Keep the pictures out of your copy. Transcribe the records below exactly.

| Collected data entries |
== Segment start ==

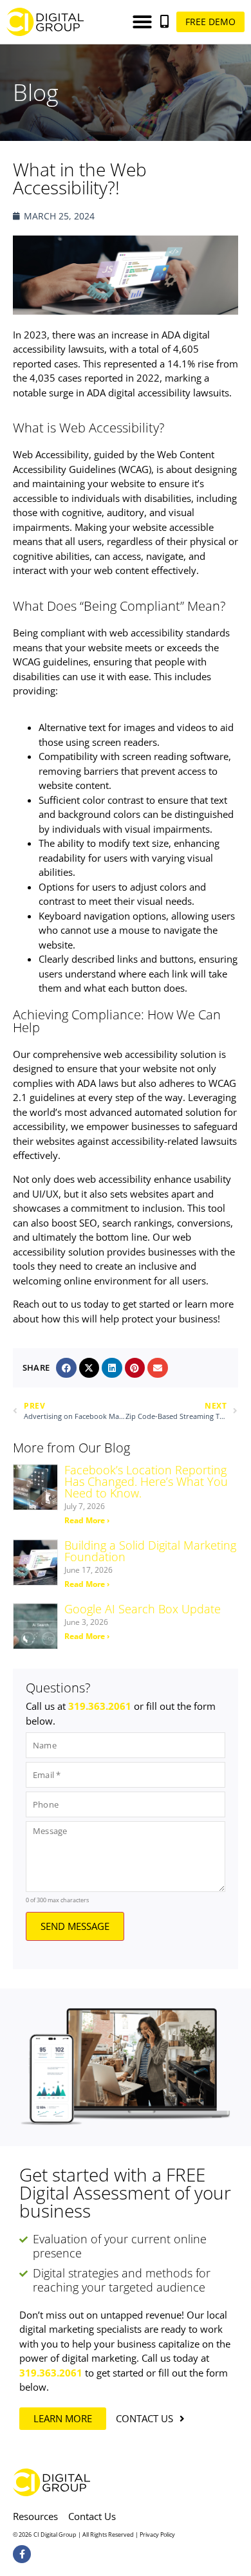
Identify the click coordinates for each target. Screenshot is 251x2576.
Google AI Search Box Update (142, 1609)
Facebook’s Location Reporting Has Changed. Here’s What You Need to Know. (146, 1481)
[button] (142, 21)
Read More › (86, 1520)
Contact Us (92, 2516)
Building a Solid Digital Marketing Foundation (150, 1550)
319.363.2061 (99, 1706)
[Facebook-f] (22, 2554)
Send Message (75, 1926)
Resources (35, 2516)
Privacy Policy (157, 2534)
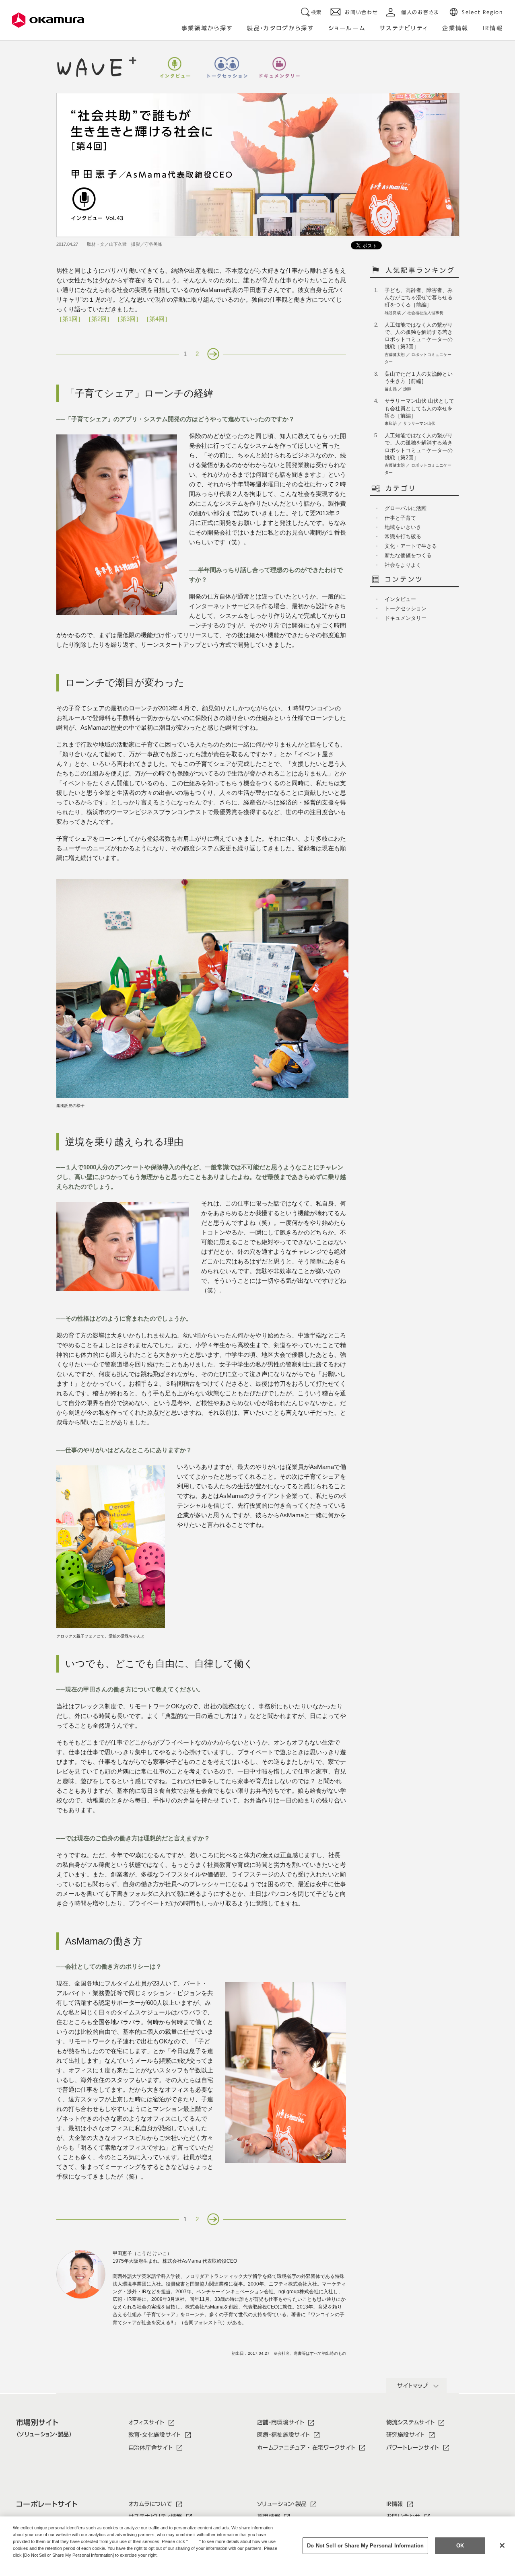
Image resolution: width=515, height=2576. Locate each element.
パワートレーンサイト (412, 2447)
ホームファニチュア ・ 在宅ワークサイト (306, 2447)
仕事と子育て (400, 518)
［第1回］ (70, 318)
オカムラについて (150, 2504)
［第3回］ (128, 318)
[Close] (502, 2545)
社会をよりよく (403, 565)
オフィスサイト (146, 2422)
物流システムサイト (410, 2422)
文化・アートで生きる (411, 546)
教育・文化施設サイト (154, 2435)
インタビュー (175, 68)
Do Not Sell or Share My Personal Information (365, 2546)
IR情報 (394, 2504)
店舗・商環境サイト (280, 2422)
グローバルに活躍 (405, 508)
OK (460, 2546)
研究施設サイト (405, 2435)
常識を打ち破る (403, 536)
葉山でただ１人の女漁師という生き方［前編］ (419, 381)
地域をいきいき (403, 527)
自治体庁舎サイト (150, 2447)
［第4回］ (157, 318)
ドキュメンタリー (280, 68)
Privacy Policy (29, 2561)
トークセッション (227, 68)
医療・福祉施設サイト (283, 2435)
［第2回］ (99, 318)
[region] (257, 2546)
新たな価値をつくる (408, 555)
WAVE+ (96, 67)
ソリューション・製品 (282, 2504)
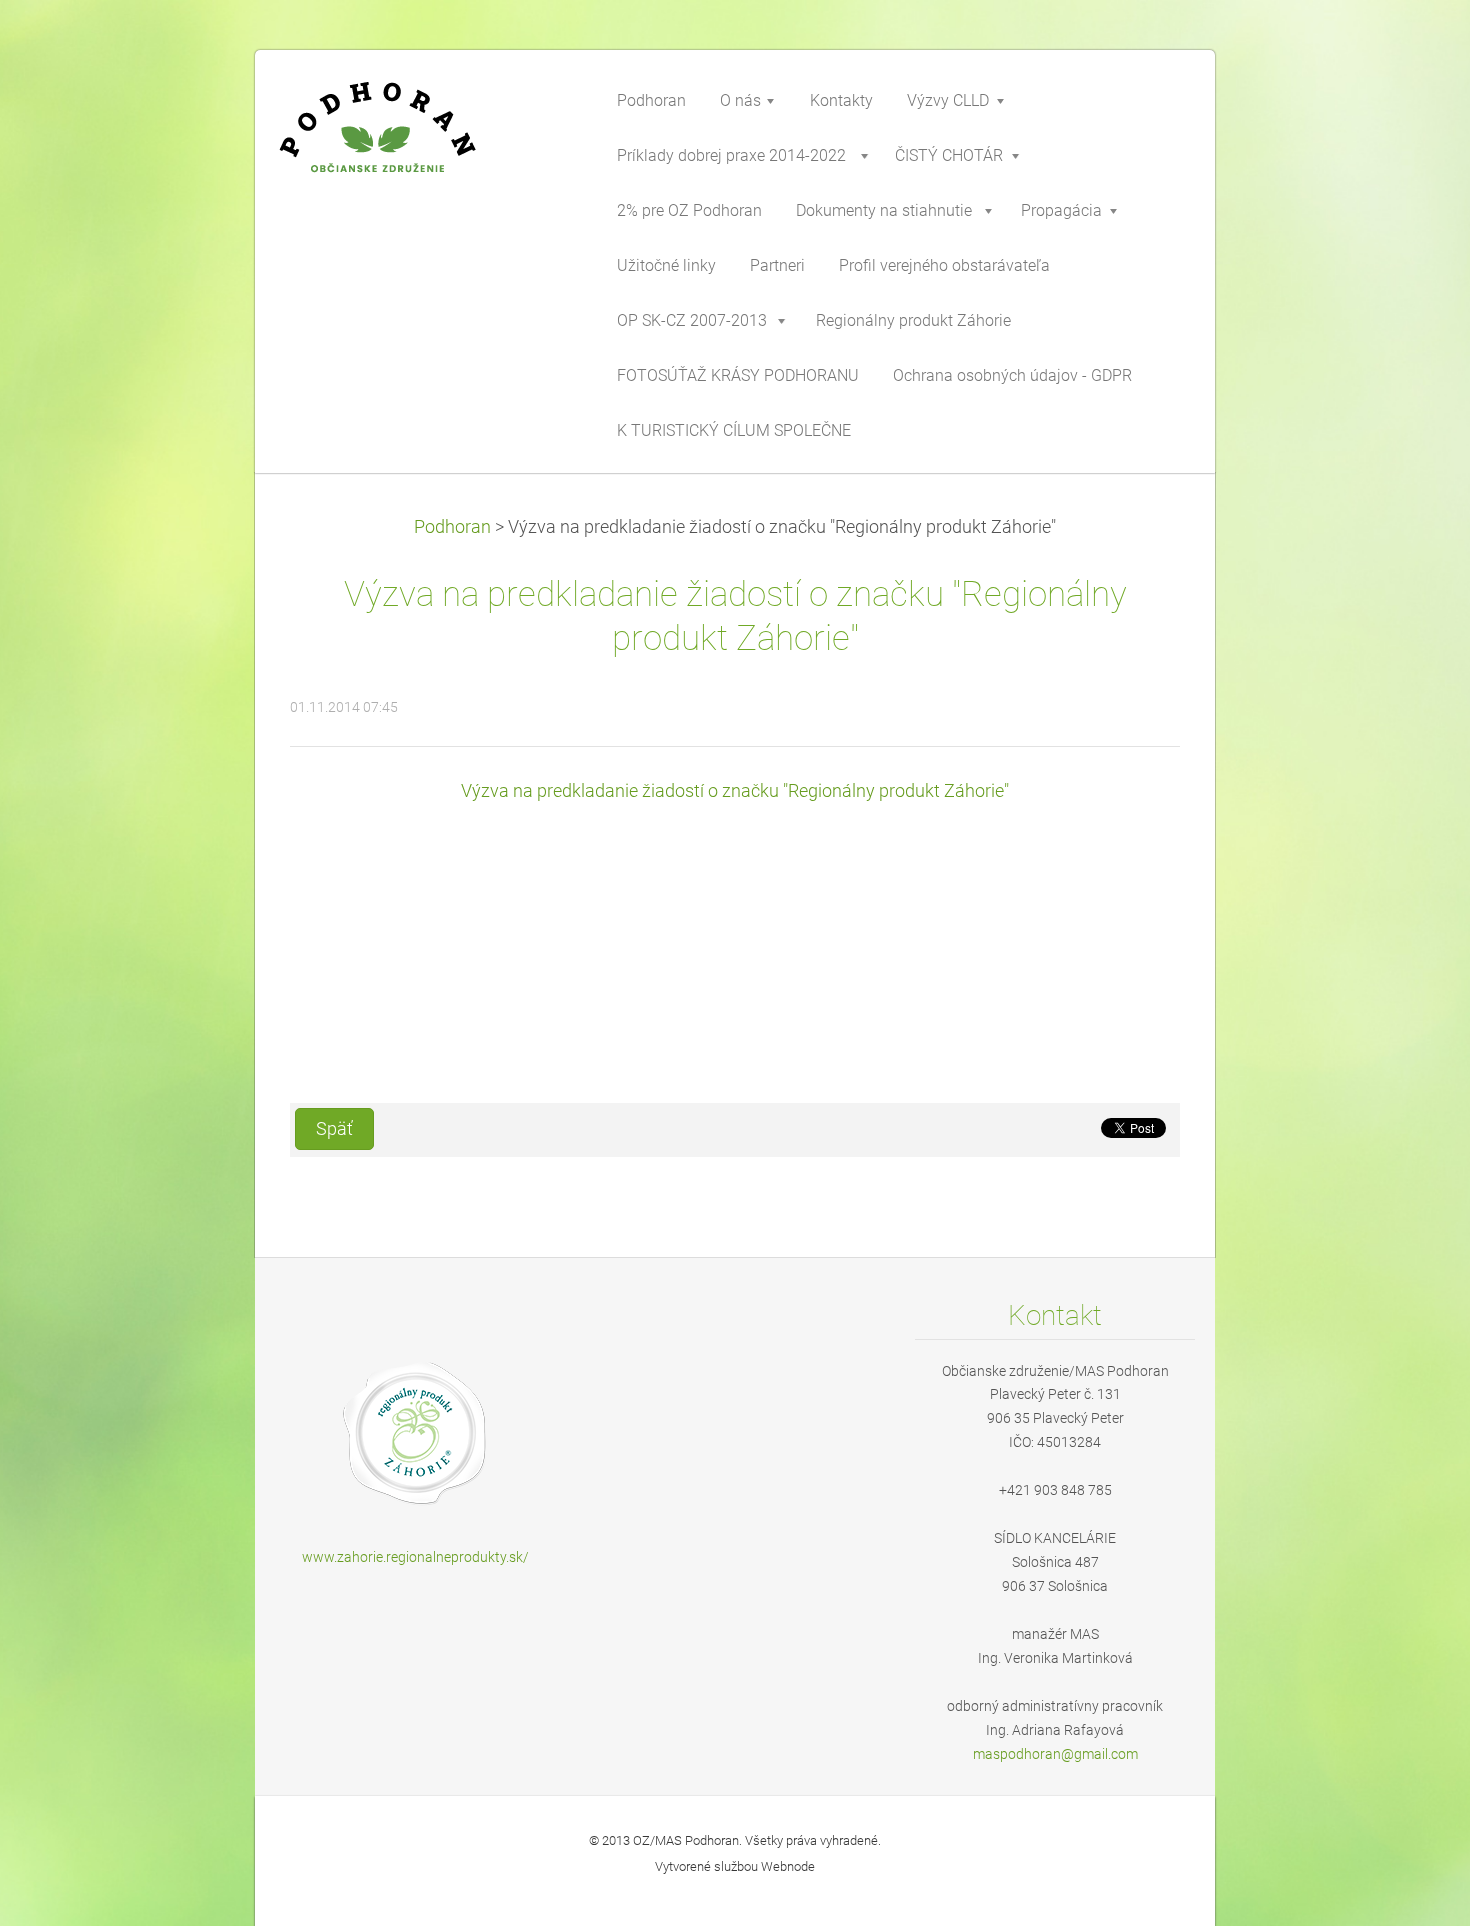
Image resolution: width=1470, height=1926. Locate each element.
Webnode (788, 1866)
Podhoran (452, 527)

== Segment end ==

| Written answer |
Identify the click coordinates for each target. Screenshot is 251x2576.
Google AI Search Box Update (142, 1609)
Facebook’s Location Reporting Has Changed. Here’s What You Need to Know. (146, 1481)
[button] (142, 21)
Read More › (86, 1520)
Contact Us (92, 2516)
Building a Solid Digital Marketing Foundation (150, 1550)
319.363.2061 (99, 1706)
[Facebook-f] (22, 2554)
Send Message (75, 1926)
Resources (35, 2516)
Privacy Policy (157, 2534)
Image resolution: width=515, height=2576. Locate each element.
パワートレーンサイト (412, 2447)
ホームファニチュア ・ 在宅ワークサイト (306, 2447)
仕事と子育て (400, 518)
［第1回］ (70, 318)
オカムラについて (150, 2504)
［第3回］ (128, 318)
[Close] (502, 2545)
社会をよりよく (403, 565)
オフィスサイト (146, 2422)
物流システムサイト (410, 2422)
文化・アートで生きる (411, 546)
教育・文化施設サイト (154, 2435)
インタビュー (175, 68)
Do Not Sell or Share My Personal Information (365, 2546)
IR情報 (394, 2504)
店舗・商環境サイト (280, 2422)
グローバルに活躍 (405, 508)
OK (460, 2546)
研究施設サイト (405, 2435)
常識を打ち破る (403, 536)
葉山でただ１人の女漁師という生き方［前編］ (419, 381)
地域をいきいき (403, 527)
自治体庁舎サイト (150, 2447)
［第4回］ (157, 318)
ドキュメンタリー (280, 68)
Privacy Policy (29, 2561)
トークセッション (227, 68)
医療・福祉施設サイト (283, 2435)
［第2回］ (99, 318)
[region] (257, 2546)
新たな価値をつくる (408, 555)
WAVE+ (96, 67)
ソリューション・製品 (282, 2504)
Image resolution: width=1470, height=1926. Locate each element.
Webnode (788, 1866)
Podhoran (452, 527)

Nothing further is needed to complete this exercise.